Мир Гаора
Шрифт:
– Воду просить будем?
– задумчиво спросила Мать, глядя на Матуху.
– Больше здесь некого. А парня жалко. Ни за что попал.
– Давай, - кивнула Мать и повернулась к мужчинам.
– Попробуем вытащить его. Делать всё будете по нашему слову.
Мужчины кивнули.
– Сейчас разденем его, - встала Матуха, - и на койку пока положим. Где его?
– Вона, верхняя, - показал Полоша.
– Видно лечь хотел и упал.
– Говоришь много. Пока к тебе положим. Помогайте,
Старший и Полоша, отодвинув женщин, подняли тяжёлое тело и положили ни койку Полоши.

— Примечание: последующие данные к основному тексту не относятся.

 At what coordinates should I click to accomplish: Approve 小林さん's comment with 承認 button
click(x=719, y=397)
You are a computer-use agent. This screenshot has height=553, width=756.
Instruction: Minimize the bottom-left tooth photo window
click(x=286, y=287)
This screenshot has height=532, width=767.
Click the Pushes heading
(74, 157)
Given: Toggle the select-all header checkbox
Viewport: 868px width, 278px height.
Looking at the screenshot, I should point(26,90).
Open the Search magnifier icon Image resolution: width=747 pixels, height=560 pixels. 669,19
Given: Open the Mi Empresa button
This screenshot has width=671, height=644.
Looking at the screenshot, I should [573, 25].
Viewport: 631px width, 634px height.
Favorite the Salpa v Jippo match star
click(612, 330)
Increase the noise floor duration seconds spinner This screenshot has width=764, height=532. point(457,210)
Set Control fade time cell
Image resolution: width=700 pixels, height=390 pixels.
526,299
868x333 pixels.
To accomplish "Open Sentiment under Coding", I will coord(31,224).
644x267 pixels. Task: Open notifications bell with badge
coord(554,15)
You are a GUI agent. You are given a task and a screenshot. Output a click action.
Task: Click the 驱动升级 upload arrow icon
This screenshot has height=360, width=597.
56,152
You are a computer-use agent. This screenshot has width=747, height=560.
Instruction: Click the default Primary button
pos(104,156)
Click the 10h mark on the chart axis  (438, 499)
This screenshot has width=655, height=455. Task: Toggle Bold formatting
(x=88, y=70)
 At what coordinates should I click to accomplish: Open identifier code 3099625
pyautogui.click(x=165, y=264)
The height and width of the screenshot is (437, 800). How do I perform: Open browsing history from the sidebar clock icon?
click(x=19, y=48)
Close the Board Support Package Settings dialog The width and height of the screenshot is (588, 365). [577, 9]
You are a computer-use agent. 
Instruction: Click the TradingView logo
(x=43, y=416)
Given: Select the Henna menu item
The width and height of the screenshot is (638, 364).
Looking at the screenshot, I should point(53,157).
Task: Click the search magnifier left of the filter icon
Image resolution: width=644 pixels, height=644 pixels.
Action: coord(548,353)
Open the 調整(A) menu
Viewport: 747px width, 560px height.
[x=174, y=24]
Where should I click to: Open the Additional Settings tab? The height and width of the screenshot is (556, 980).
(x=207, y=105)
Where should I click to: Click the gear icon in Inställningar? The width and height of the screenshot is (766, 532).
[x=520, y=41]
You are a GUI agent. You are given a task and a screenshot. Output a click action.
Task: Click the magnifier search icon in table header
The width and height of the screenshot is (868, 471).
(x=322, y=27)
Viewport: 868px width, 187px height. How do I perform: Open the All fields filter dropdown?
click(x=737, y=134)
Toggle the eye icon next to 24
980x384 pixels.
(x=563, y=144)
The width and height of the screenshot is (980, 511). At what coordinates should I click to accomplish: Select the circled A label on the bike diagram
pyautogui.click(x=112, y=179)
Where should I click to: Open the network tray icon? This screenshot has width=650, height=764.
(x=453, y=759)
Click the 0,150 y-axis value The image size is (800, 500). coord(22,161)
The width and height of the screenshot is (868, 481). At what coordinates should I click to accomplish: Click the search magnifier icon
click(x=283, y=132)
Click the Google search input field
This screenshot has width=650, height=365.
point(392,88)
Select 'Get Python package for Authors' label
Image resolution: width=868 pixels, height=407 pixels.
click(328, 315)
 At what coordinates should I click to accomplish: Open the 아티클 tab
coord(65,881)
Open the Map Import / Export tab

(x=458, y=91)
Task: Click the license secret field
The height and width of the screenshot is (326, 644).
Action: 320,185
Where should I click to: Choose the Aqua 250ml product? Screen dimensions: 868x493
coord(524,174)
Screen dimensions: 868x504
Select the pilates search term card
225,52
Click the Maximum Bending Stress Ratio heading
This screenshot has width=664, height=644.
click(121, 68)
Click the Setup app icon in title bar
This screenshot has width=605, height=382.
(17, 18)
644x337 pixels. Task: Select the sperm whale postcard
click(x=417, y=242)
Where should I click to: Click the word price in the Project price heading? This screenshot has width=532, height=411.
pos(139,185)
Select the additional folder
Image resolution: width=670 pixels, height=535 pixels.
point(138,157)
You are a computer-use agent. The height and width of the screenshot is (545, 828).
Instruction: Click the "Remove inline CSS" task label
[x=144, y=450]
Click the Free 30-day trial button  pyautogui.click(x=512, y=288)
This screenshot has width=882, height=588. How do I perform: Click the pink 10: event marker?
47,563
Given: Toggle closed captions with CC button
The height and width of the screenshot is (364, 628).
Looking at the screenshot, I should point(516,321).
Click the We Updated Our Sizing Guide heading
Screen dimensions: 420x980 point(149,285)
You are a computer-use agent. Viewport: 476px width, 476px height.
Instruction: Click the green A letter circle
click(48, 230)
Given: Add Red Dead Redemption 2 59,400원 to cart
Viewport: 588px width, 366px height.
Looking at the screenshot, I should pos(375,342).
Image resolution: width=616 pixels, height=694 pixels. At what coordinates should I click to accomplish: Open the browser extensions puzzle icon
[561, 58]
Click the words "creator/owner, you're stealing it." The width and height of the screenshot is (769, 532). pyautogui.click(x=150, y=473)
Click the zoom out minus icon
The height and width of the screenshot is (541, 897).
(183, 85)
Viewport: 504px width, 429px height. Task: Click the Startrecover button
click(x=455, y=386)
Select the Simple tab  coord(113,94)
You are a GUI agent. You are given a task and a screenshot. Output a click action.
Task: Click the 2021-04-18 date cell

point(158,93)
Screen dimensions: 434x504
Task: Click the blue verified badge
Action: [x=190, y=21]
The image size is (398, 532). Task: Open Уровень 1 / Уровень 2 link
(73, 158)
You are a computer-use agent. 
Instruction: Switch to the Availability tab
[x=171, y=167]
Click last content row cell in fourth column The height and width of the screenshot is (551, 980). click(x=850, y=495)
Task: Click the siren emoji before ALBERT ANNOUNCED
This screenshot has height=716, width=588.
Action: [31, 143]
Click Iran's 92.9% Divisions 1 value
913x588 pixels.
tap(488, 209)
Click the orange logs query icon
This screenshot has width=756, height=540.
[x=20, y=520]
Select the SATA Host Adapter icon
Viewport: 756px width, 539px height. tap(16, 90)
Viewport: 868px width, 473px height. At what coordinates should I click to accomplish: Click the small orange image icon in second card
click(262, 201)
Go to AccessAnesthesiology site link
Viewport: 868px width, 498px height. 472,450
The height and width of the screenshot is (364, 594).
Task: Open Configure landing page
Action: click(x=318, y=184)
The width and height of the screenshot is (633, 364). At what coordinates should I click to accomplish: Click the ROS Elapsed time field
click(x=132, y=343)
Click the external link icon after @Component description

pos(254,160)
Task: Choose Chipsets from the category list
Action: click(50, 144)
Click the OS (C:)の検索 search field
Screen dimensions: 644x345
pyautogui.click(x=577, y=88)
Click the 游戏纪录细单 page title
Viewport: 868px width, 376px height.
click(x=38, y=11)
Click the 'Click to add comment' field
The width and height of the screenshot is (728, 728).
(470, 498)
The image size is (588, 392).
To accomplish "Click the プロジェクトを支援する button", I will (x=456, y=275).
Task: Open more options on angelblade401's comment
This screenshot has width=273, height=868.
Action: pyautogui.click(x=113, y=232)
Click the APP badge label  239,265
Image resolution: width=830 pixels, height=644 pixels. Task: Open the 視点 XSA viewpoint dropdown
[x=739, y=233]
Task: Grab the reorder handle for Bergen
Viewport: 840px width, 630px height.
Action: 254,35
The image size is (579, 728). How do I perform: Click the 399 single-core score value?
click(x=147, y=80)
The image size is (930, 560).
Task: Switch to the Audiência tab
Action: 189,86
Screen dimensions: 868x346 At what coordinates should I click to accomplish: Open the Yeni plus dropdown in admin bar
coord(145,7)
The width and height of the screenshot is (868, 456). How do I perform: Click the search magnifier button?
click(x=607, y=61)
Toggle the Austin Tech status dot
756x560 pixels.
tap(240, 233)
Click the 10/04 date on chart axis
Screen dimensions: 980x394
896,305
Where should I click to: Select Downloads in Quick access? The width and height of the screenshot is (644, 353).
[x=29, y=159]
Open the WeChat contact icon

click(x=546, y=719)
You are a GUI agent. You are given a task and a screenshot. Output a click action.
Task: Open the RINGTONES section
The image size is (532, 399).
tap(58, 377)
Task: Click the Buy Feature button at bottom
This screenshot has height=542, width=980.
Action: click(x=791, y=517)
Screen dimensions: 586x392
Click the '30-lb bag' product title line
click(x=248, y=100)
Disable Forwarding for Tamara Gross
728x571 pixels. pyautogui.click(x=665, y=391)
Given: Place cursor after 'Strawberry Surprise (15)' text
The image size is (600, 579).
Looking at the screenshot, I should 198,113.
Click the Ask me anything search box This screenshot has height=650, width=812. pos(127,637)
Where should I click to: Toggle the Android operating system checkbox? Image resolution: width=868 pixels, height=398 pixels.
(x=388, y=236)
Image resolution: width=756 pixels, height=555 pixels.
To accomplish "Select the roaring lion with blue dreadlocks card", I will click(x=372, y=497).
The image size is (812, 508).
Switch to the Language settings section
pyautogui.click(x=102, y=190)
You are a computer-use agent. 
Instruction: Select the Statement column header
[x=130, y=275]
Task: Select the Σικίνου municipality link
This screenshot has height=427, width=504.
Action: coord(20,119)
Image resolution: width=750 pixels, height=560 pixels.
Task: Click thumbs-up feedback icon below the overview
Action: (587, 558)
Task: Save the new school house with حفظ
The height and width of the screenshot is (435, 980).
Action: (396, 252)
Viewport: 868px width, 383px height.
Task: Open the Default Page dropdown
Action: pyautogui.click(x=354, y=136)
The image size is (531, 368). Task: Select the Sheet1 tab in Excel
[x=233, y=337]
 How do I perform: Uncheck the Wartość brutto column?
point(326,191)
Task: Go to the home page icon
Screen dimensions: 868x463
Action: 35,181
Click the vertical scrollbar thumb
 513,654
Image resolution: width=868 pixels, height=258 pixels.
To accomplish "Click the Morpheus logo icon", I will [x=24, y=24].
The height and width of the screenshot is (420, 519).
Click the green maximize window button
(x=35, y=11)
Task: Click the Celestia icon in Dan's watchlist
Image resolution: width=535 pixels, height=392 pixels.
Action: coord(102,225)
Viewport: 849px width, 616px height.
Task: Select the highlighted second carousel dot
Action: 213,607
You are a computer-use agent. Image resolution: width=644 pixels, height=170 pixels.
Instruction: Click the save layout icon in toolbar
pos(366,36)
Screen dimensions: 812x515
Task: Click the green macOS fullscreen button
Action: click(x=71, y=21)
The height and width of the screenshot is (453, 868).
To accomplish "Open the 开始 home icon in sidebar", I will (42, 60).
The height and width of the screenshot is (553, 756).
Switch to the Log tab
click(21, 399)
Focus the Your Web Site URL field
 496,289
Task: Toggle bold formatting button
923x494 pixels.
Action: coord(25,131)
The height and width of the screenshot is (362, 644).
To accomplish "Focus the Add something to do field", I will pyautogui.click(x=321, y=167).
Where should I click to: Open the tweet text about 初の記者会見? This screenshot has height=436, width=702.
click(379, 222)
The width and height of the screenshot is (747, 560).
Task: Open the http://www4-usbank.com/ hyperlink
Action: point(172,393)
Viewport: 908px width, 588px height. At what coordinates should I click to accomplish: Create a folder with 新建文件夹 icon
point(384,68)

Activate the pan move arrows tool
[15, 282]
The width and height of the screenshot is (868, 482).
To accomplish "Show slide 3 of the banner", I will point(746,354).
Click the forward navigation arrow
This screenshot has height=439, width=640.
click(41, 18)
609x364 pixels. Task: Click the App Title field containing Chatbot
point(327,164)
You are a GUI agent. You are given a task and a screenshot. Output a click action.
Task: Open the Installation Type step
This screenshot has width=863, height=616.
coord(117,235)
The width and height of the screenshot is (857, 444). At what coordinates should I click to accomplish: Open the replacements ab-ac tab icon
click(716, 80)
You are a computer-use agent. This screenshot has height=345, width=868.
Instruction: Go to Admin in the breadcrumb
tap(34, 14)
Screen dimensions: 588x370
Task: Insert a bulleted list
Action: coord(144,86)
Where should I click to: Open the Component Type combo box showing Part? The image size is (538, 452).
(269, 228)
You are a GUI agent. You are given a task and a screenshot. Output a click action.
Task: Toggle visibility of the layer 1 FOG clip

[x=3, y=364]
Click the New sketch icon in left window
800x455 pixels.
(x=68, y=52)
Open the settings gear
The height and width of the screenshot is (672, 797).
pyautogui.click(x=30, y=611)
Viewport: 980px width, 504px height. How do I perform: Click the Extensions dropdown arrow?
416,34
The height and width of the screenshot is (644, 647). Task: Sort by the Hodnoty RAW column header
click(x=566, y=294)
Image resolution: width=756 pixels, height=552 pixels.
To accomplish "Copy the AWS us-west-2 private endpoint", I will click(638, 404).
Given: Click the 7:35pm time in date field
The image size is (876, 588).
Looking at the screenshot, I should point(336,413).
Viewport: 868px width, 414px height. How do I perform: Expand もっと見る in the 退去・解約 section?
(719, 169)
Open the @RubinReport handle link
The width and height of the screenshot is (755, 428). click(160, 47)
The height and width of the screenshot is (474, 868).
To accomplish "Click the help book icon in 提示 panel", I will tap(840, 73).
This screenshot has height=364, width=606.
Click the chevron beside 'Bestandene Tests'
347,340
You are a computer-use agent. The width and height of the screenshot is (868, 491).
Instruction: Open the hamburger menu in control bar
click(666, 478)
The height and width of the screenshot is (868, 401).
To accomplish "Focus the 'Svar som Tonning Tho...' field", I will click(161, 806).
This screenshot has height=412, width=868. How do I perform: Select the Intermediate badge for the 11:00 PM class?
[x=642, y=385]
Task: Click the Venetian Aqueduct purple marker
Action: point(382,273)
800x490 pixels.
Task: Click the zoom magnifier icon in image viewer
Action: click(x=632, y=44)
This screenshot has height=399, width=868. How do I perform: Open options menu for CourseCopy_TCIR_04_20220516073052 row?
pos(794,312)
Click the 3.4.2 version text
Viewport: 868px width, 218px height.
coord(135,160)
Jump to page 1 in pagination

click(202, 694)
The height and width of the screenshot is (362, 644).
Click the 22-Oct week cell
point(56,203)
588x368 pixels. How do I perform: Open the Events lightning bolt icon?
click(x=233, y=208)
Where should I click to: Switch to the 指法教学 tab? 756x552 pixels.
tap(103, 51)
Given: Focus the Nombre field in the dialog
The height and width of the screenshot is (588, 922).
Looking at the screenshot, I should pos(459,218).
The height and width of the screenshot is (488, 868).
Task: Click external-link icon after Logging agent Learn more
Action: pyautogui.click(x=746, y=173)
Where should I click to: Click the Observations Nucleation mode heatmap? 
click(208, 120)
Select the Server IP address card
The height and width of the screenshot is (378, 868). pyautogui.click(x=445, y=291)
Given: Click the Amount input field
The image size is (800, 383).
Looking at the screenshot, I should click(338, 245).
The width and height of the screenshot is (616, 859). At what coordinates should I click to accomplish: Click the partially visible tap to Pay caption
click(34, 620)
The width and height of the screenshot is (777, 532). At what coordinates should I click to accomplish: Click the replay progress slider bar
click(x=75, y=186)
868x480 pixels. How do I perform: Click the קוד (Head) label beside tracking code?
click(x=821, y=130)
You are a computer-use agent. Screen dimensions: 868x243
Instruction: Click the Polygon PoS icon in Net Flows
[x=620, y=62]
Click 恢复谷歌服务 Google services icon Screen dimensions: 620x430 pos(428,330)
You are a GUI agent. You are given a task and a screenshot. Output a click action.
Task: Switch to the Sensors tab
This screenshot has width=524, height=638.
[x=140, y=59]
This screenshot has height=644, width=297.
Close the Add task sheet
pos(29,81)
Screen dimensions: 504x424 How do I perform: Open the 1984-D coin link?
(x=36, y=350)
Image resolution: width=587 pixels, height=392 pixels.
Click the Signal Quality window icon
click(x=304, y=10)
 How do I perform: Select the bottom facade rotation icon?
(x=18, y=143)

– Разденем мы его сами, - командовала Матуха, - Плешак, воду горячую из всех кранов в душевой пусти.
– И есть идите, - строго сказала Мать.
– Старший, скажешь там.
Матуха и Мать вдвоём наклонились над неподвижным телом и стали его раздевать. Он не сопротивляясь, тихо стонал.
– Уж не знаю, за что и тронуть его, - вздохнула Мать, - смотри, Матуха, кудри развились.
– Одеяло его возьми, - ответила Матуха, - прикроем его пока, - и осторожно погладила прилипшие к бледному лбу тёмно-рыжие прядки.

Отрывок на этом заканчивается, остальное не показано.